The struct %struct.A contains:

• i8: 1 byte
• i32: 4 bytes
• double: 8 bytes

Each field in a struct must align to its natural alignment, and the overall struct alignment is determined by the largest alignment requirement among its fields.

• i8 requires 1-byte alignment.
• i32 requires 4-byte alignment.
• double requires 8-byte alignment.

The overall struct alignment will be 8 bytes, because double (the largest field) requires 8-byte alignment.

But padding bytes are added where necessary! Therefore:

• The i8 field starts at offset 0 and occupies 1 byte. A padding of 3 bytes are added to align the next field (i32) to a 4-byte boundary.
• The i32 field starts at offset 4 and occupies 4 bytes.
• The double field starts at offset 8 and occupies 8 bytes.

Thus, the total size of %struct.A is:

1 (i8) + 3 (padding) + 4 (i32) + 8 (double) = 16 bytes.

Both the global constant @__const.main.a and the stack-allocated struct %2 will have the same layout. The llvm.memcpy intrinsic copies 16 bytes, which includes both the actual data and the padding—which guarantees that the in-memory layout of the copied struct matches the original.

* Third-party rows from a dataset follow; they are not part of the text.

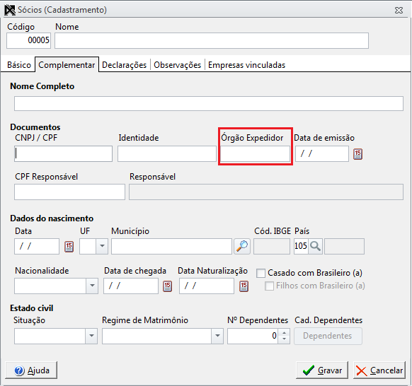412x386 pixels.
Task: Click the País lookup magnifier icon
Action: click(x=315, y=246)
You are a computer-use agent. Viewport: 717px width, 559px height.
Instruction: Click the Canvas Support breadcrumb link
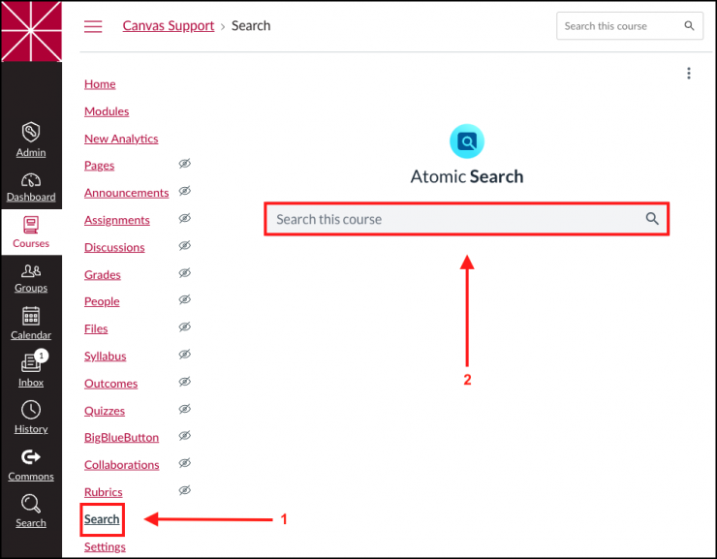[x=169, y=26]
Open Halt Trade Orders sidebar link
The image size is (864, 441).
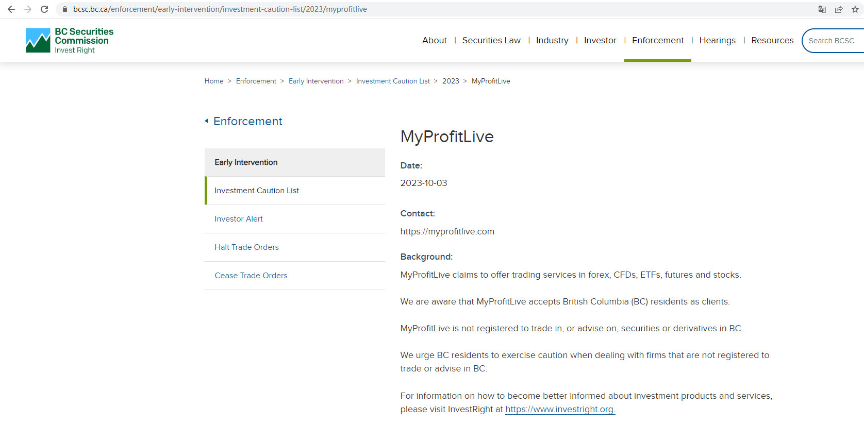coord(246,247)

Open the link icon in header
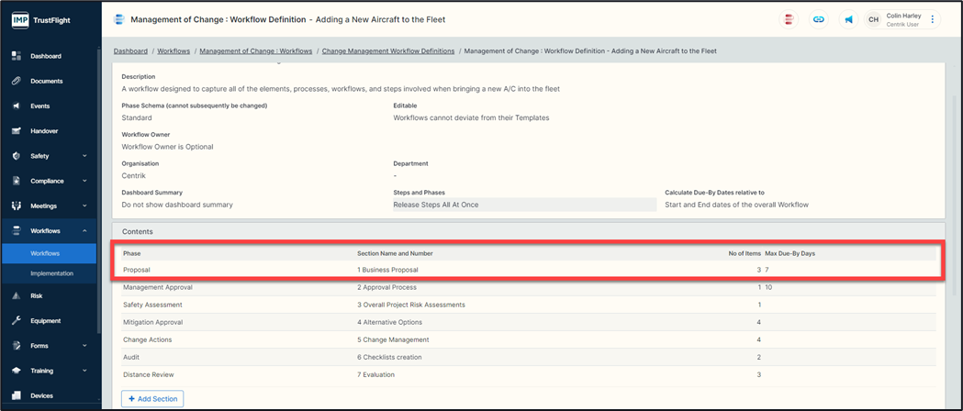pyautogui.click(x=818, y=19)
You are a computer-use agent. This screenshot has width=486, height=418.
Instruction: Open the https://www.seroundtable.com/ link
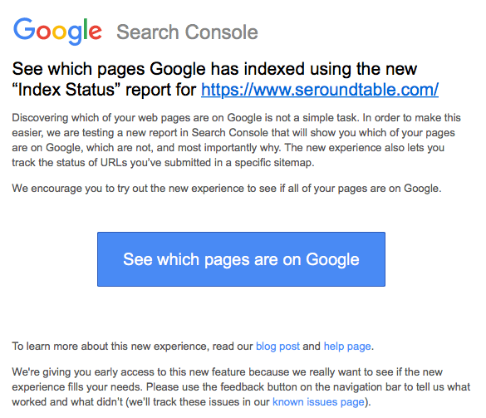pyautogui.click(x=320, y=90)
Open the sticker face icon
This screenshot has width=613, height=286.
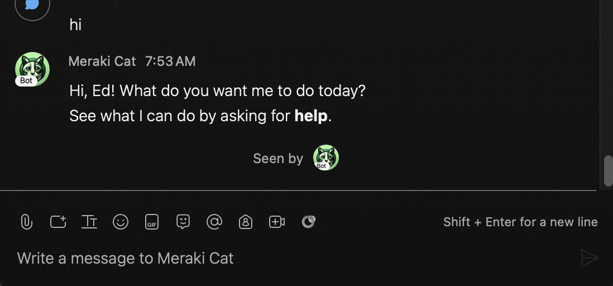(183, 222)
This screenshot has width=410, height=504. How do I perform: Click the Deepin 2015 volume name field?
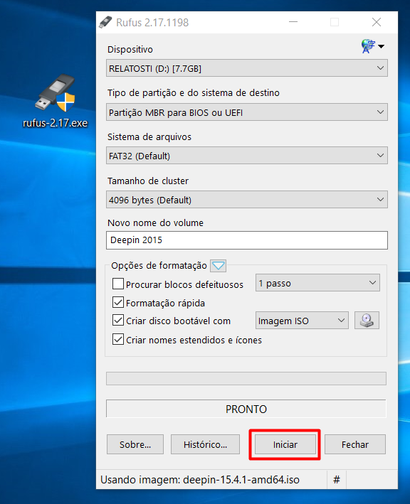click(247, 240)
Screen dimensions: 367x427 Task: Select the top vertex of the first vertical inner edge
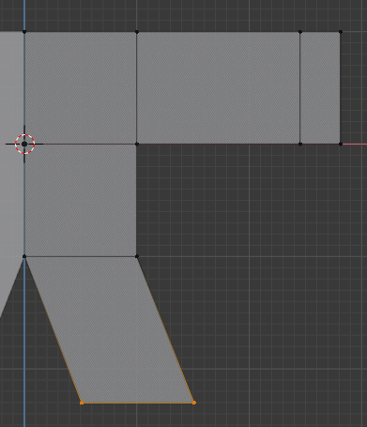tap(137, 32)
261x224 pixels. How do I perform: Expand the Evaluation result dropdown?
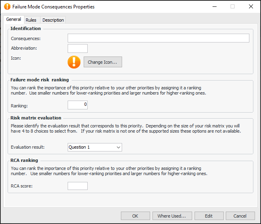point(94,147)
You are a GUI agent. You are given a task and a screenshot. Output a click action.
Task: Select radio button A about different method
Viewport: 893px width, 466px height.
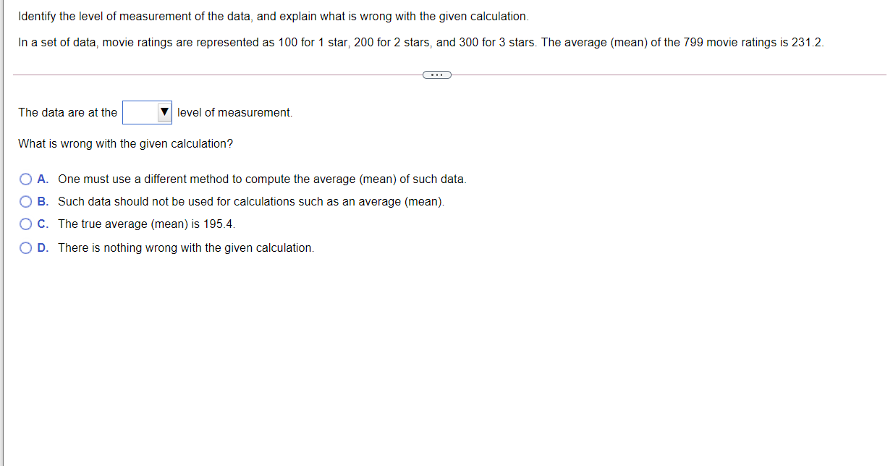point(26,179)
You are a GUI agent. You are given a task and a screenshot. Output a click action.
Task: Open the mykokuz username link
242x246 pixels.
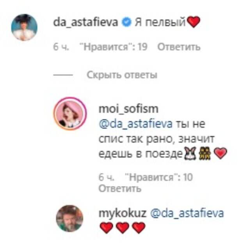123,213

Beyond the basic layout algorithm, there are a bunch of optimization strategies for structure layout that LLVM implements but based on specific factors.

• Field reordering which minimizes padding
• Tail padding reuse for flexible array members
• Platform-specific alignment requirements
• Special handling for packed structures and bitfields

Optional optimizations can break ABI compatibility which may not always be an issue. You'd have to write a custom pass if there is a requirement to extend this. As such, the actual implementation includes some complexity to handle many edge cases while conforming to cross-platform ABI compatibility.

Structure padding becomes even more complex when considering cross-platform development. Different architectures may have different alignment requirements, and data structures that work well on one platform may perform poorly on another.

This becomes particularly important when developing programs that need to run fast across multiple platforms or when dealing with serialized data structures.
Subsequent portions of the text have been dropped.